Exercise details. When the string "next" is part of a line in the data below, report the whole line.

[Stored items]
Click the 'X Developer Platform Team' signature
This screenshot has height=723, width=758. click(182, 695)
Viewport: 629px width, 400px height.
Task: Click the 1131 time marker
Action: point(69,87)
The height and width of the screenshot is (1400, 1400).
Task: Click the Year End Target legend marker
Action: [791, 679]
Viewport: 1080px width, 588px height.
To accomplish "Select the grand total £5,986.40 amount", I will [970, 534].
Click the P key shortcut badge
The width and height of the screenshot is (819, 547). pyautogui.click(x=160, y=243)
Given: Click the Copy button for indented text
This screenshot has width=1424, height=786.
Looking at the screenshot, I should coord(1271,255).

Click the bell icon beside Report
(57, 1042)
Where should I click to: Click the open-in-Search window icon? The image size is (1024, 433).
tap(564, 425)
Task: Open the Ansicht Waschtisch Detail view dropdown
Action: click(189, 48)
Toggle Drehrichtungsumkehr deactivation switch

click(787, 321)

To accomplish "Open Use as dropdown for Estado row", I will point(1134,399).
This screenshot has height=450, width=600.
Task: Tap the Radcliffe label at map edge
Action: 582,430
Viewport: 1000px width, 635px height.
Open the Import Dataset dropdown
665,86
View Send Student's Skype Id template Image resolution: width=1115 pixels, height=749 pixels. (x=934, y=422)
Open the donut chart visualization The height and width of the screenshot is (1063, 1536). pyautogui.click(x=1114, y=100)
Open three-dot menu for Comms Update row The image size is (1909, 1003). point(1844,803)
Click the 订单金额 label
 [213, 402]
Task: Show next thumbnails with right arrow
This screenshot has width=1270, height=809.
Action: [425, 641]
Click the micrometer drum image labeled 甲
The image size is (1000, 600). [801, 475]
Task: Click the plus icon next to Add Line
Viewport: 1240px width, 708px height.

Problem solution.
Task: Show next thumbnails with right arrow
Task: Click the plus icon next to Add Line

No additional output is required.